Studying one of the handy guidebooks we picked up in Sheringham we decide that a trip to Cley-next-the-Sea might be in order to procure some provisions for a table picnic back in the cottage tonight.
Cley is unusual on two counts, one - it is pronounced ‘cly’ not ‘clay’ as non-local visitors often mispronounce it and two – it is no longer ‘next-the-sea’ as land reclamation has rearranged the landscape somewhat to cut it off from the coast. And there's a third thing, instead of a typical self-catering cottage you can stay in a seven roomed windmill here.
On our journey we spot a wonderful nod to the local vernacular with a couple of unique road signs around Wiverton (home of the ‘bonkers’ café) to encourage motorists to calm down their speed on the winding lanes and probably raise a smile or two in the process also!
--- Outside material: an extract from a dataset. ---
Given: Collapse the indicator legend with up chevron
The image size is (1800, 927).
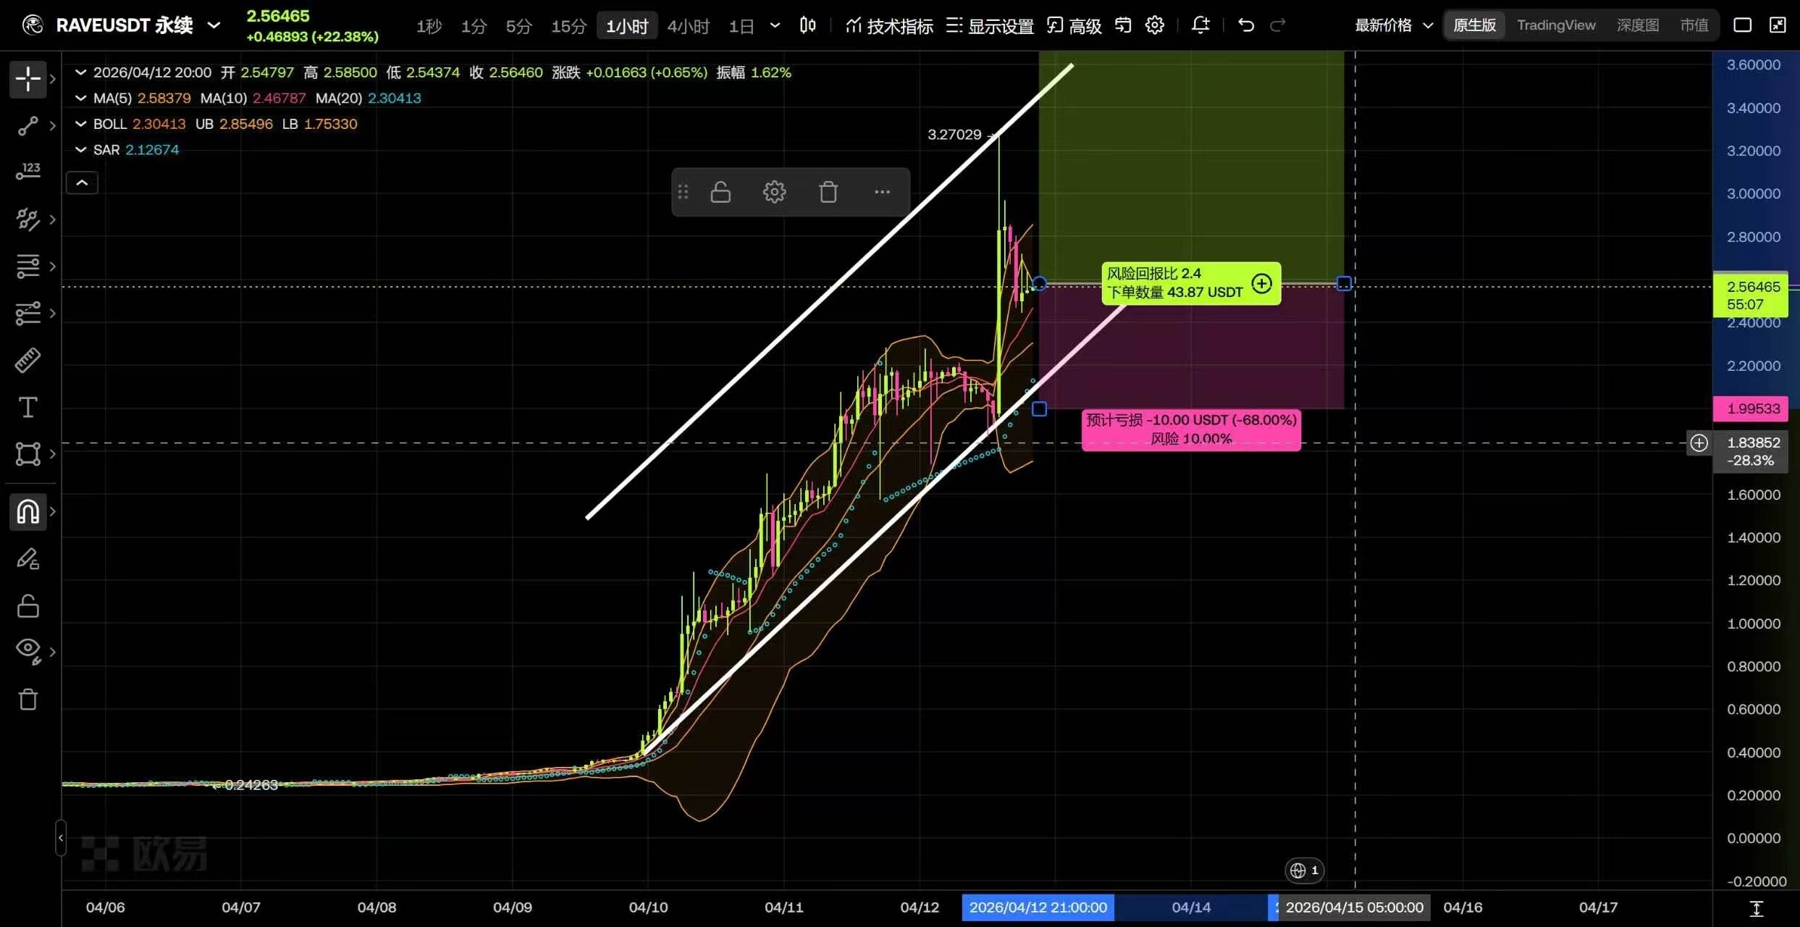Looking at the screenshot, I should (82, 183).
There’s some lovely local pottery and jewellery on show but the main point of our excursion is smoked goodies and pie and other stuff.
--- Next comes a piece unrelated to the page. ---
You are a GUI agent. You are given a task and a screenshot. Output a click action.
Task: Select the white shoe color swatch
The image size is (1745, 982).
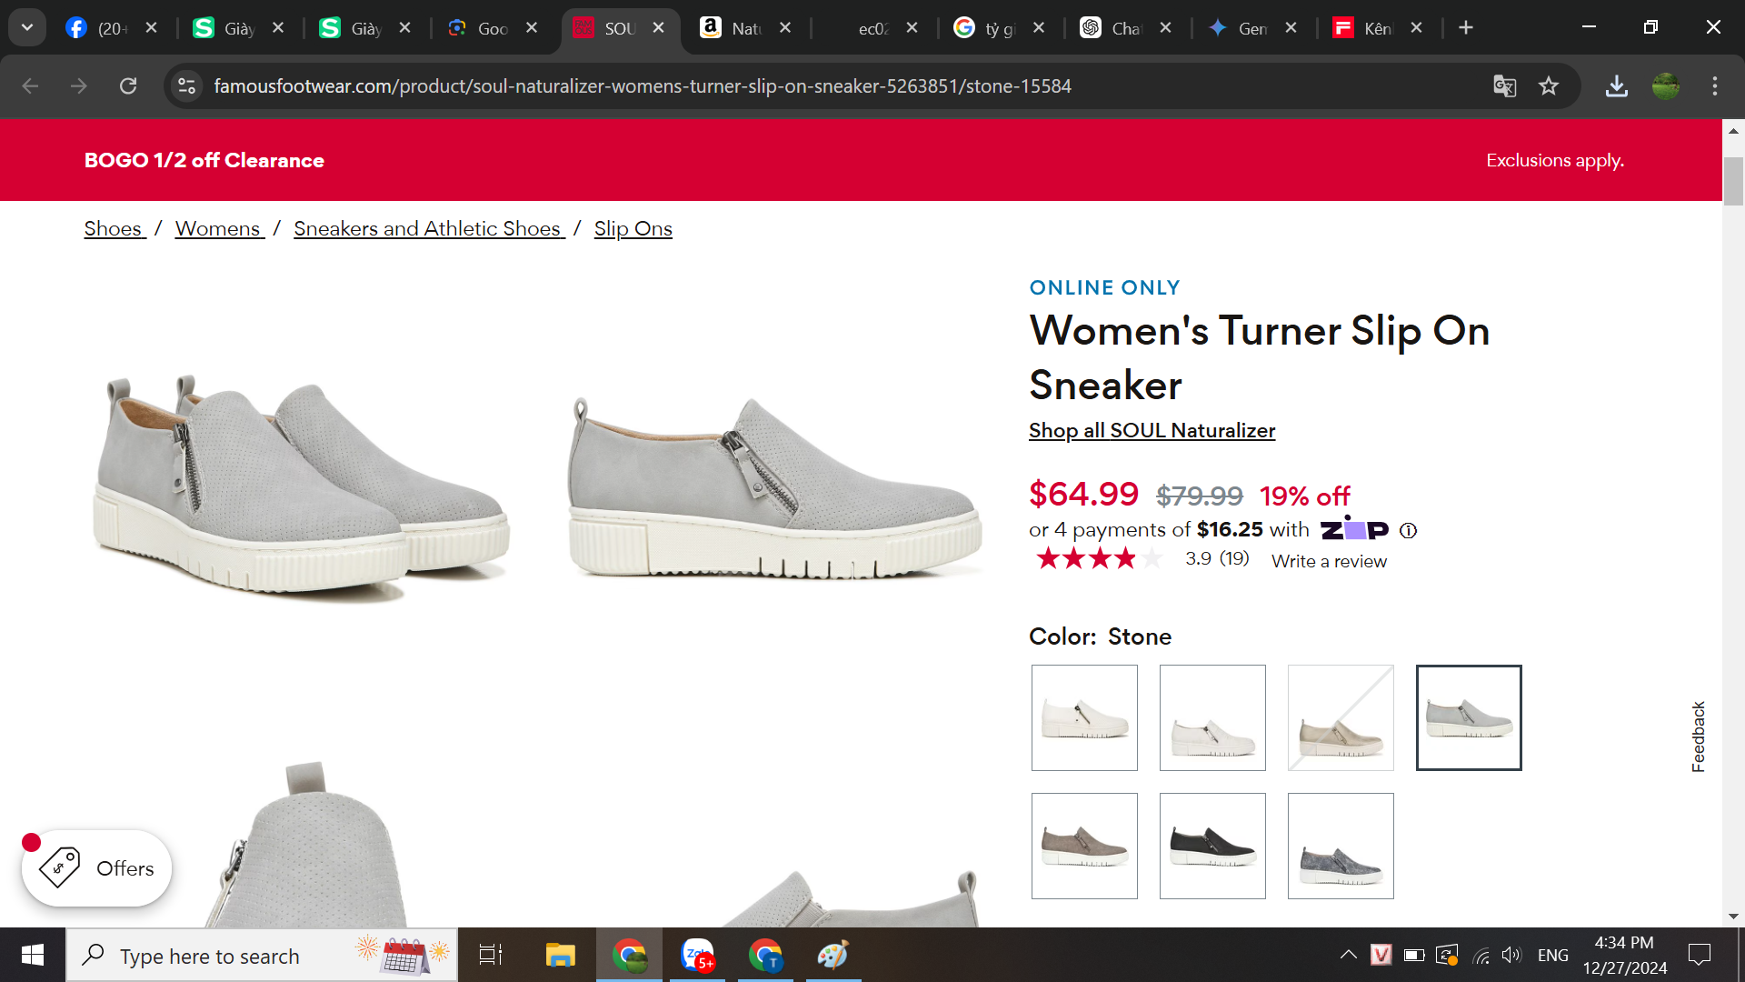[1084, 718]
Cley Smokehouse is packed with freshly smoked delights and soon our shopping bag is bulging with smoked Barbary duck, kiln roasted hot smoked salmon, potted shrimps, venison pâté and a new taste for us – smoked mussels. D isn’t as fond of smoked comestibles as MC and I but agrees that the mussels are very fine. The smoked haddock looks alluring also but we can’t really incorporate it tonight’s meal and it doesn’t keep particularly. But if we were planning a fish pie it would certainly find its way in there.
Next it’s across the road to Picnic Fayre, a fabulous cornucopia of a multitude of the usual deli delights plus their own unique delights. MC samples their spice paste and peruses the shelves whilst D and I complete our haul. First in the bag is a wonderful plump lavender loaf which we are assured will go with all our savoury bits, roasted broad beans, artichokes in oil, the last two of their special venison pies, herby crisps, Mrs Temple’s Binham Blue for the resident mouse and a rather scrummy soft Cheddar which sadly I cannot recall the name of.
There are some enticing deserts, syrupy treacle tarts, gooey chocolate cakes and voluptuous apple pies but we decide that should there be any room left after all this we have the standbys of chocolate truffles and rather a lot of ginger bears.
We return with our wares and lay it on glass plates on the extravagantly decorated table, I didn’t think until afterwards that it would have looked nicer on the bare wood but at least if there had been any mess, it would have been easier to deal with. You can tell we don’t live here because there is not a cheese board nor cheese knife to be found amongst the copious cupboards and drawers. Our collective kitchens back home are awash with a multitude of cheesy accoutrements but this won’t hamper the cheese consumption it is just duly noted.
As we dine in style we ponder the highlights of our ‘foraged in’ Cley banquet. MC and I agree that the smoked duck, sliced ever so finely atop the wonderful lavender bread and the venison pies win – the guide book listed these pies as one of the top ten things to do whilst in North Norfolk and they are seriously good – worth the trip alone! The venison is gloriously moist and meaty with a light pastry and adorned with a pastry ‘V’. The venison pâté from the smokery and the soft, tangy Cheddar from the deli are both very tasty also. The smoked mussels are considered a success but in small quantities. MC, our resident mouse, has no issue lavishing the local Binham Blue on his bread and we all declare it a fine spread washed down with Drove Orchards Cox’s Orange Pippin apple juice. There’s even a little left for lunch tomorrow should we want, though I suspect that fresh-from-the-sea crab sandwiches will somehow win the day.